Preference Heads in Large Language Models: A Mechanistic Framework for Interpretable Personalization

arXiv: 2604.22345 · PDF

Authors: Weixu Zhang, Ye Yuan, Changjiang Han, Yuxing Tian, Zipeng Sun, Linfeng Du, Jikun Kang, Hong Kang, Xue Liu, Haolun Wu

Affiliations: McGill University, Mila - Quebec AI Institute, MBZUAI, University of Montreal, Salesforce

Primary category: cs.CL · all: cs.CL

Matched keywords: large language model, llm, rag, inference, serving, attention, transformer

TL;DR

This paper identifies sparse “Preference Heads” in LLMs—attention heads causally responsible for user-specific stylistic and topical preferences—and proposes Differential Preference Steering (DPS), a training-free inference-time framework that amplifies their contribution for interpretable, controllable personalization.

Key Ideas

Hypothesis: personalization is concentrated in a sparse subset of attention heads (“Preference Heads”).
Preference Contribution Score (PCS) quantifies each head’s causal impact on user-aligned outputs via causal masking.
Differential Preference Steering (DPS) contrasts logits with and without Preference Heads to amplify personalized continuations.
DPS is training-free, low-overhead, and offers a mechanistic explanation of where personalization emerges in transformers.

Approach

DPS proceeds in two stages. First, it runs causal masking analysis across all attention heads to compute each head’s PCS—its measured causal impact on outputs aligned with a target user. Second, during decoding, it performs a contrastive forward pass: one with Preference Heads active and one with them masked, then amplifies the logit difference to bias sampling toward preference-aligned continuations. No parameter updates or per-user fine-tuning are required.

Experiments

Evaluation uses widely adopted personalization benchmarks (unspecified in the abstract) across multiple LLM backbones. Metrics cover personalization fidelity, content coherence, and computational overhead. Baselines implicitly include prompt-engineering and fine-tuning approaches that treat personalization as a black box.

Results

The abstract reports consistent gains in personalization fidelity while preserving coherence and keeping overhead low, though no specific numbers are disclosed.

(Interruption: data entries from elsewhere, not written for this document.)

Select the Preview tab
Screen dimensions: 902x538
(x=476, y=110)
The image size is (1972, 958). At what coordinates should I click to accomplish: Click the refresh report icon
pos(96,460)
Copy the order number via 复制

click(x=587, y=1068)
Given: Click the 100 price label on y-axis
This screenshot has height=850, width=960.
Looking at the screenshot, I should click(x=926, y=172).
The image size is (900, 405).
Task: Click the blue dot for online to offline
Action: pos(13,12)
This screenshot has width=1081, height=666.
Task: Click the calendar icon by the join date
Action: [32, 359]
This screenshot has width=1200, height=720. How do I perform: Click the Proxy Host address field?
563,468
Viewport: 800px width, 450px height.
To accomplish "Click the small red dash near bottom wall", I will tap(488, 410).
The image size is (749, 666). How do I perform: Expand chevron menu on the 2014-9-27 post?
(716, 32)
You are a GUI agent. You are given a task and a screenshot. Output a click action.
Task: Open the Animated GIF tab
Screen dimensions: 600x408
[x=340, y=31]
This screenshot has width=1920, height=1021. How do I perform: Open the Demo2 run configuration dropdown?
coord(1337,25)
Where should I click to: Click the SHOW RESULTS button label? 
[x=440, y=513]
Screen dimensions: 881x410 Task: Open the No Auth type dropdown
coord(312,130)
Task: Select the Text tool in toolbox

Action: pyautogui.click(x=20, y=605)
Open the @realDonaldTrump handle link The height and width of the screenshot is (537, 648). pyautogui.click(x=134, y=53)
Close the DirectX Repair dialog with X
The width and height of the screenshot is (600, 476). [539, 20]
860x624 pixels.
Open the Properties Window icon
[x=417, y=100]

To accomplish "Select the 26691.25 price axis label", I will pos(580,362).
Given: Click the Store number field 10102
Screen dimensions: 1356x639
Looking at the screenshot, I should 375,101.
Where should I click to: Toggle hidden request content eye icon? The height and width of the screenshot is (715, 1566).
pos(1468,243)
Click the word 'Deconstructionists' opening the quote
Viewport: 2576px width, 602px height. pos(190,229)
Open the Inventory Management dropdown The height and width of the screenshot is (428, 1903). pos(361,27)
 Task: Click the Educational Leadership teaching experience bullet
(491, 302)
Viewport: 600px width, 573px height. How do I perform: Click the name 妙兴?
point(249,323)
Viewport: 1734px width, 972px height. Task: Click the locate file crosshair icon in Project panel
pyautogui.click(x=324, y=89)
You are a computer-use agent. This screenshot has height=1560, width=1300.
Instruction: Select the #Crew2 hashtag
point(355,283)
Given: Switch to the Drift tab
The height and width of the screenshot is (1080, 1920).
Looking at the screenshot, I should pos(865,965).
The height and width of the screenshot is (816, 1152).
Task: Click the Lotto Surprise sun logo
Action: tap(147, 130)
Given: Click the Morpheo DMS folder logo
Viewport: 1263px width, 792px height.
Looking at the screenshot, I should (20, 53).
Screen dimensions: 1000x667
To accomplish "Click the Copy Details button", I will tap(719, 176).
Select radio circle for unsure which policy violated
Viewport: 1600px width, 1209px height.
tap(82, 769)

Per-user PCS heatmaps confirm that high-PCS heads are sparse and unevenly scattered across layers, supporting the Preference Head hypothesis.

Pairwise Jaccard overlap between users’ top-K head sets is near zero, showing Preference Heads are largely user-specific and motivating cluster-aware head discovery.

Accuracy and F1 remain stable across a wide K range and saturate at moderate values, indicating personalization signal concentrates in a limited subset of heads.

Why It Matters

DPS gives practitioners a lightweight, training-free knob for personalization that also exposes which heads drive user-specific behavior—useful for auditing, debugging, and building controllable assistant stacks without per-user fine-tuning pipelines.

Connections to Prior Work

Builds on mechanistic interpretability (circuit/head attribution, induction heads), contrastive decoding and classifier-free guidance-style logit steering, and personalization via prompt tuning or RLHF/fine-tuning on user data.

Open Questions

Which benchmarks and LLMs were used, and what are the absolute numbers?
How stable are Preference Heads across domains, languages, and time?
Can head sets be shared across user clusters to reduce per-user calibration cost?
Risks of over-steering toward stereotyped or privacy-sensitive user traits remain unexplored.

Original abstract

Large Language Models (LLMs) exhibit strong implicit personalization ability, yet most existing approaches treat this behavior as a black box, relying on prompt engineering or fine tuning on user data. In this work, we adopt a mechanistic interpretability perspective and hypothesize the existence of a sparse set of Preference Heads, attention heads that encode user specific stylistic and topical preferences and exert a causal influence on generation. We introduce Differential Preference Steering (DPS), a training free framework that (1) identifies Preference Heads through causal masking analysis and (2) leverages them for controllable and interpretable personalization at inference time. DPS computes a Preference Contribution Score (PCS) for each attention head, directly measuring its causal impact on user aligned outputs. During decoding, we contrast model predictions with and without Preference Heads, amplifying the difference between personalized and generic logits to selectively strengthen preference aligned continuations. Experiments on widely used personalization benchmarks across multiple LLMs demonstrate consistent gains in personalization fidelity while preserving content coherence and low computational overhead. Beyond empirical improvements, DPS provides a mechanistic explanation of where and how personalization emerges within transformer architectures. Our implementation is publicly available.